4. 1/23rd of shares subject to the stock option vest and become exercisable on May 1, 2023, and the remaining shares vest in equal monthly installments over the following twenty-two (22) months, subject to the reporting person's continuous service.
5. 1/35th of shares subject to the stock option vest and become exercisable on May 1, 2023, and the remaining shares vest in equal monthly installments over the following thirty-four (34) months, subject to the reporting person's continuous service.
Remarks:
Exhibit 24 - Power of Attorney
/s/ Jeff Kiekhofer, Attorney-in-Fact for Eric J. Hyllengren 04/07/2023
** Signature of Reporting Person Date
Reminder: Report on a separate line for each class of securities beneficially owned directly or indirectly.

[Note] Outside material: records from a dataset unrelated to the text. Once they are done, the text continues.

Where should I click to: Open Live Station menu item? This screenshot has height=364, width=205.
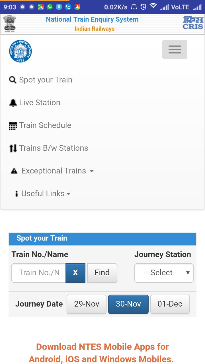click(40, 103)
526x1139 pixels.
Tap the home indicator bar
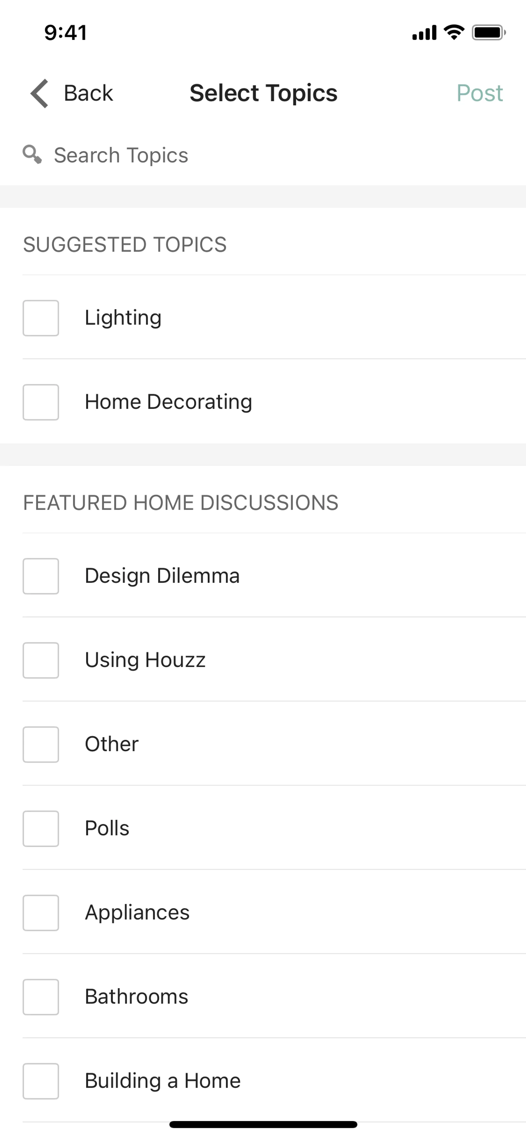[x=263, y=1124]
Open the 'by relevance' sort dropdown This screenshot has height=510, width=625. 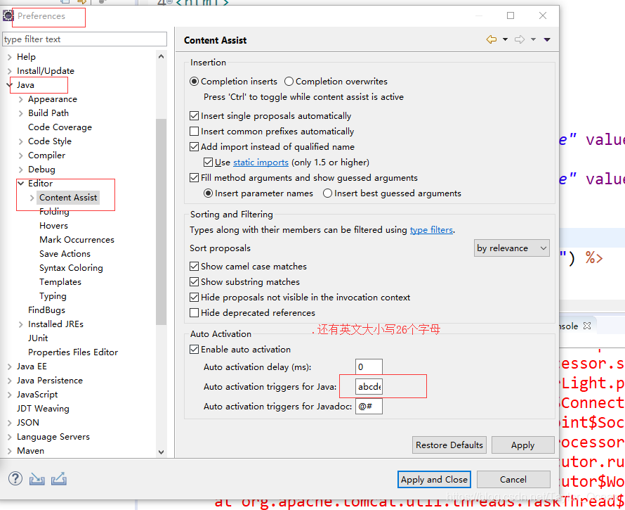point(511,248)
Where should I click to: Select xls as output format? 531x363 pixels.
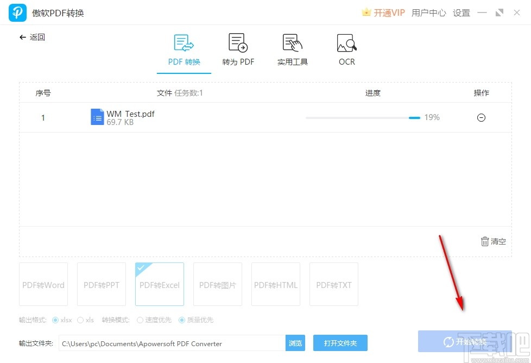[x=79, y=320]
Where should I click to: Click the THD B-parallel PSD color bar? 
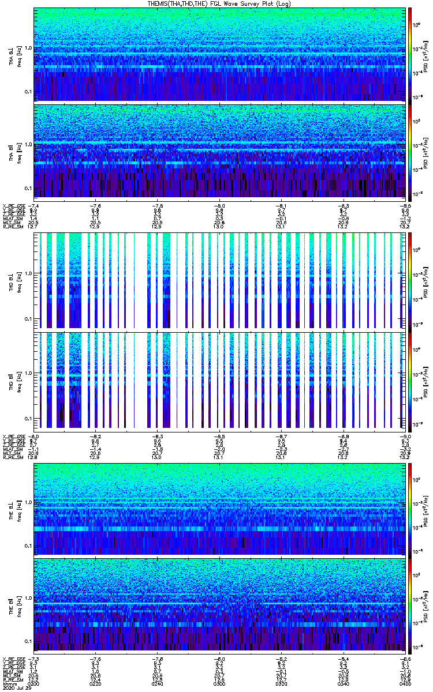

* If the form is filed by more than one reporting person, see Instruction 5 (b)(v).
** Intentional misstatements or omissions of facts constitute Federal Criminal Violations See 18 U.S.C. 1001 and 15 U.S.C. 78ff(a).
Note: File three copies of this Form, one of which must be manually signed. If space is insufficient, see Instruction 6 for procedure.
Persons who respond to the collection of information contained in this form are not required to respond unless the form displays a currently valid OMB Number.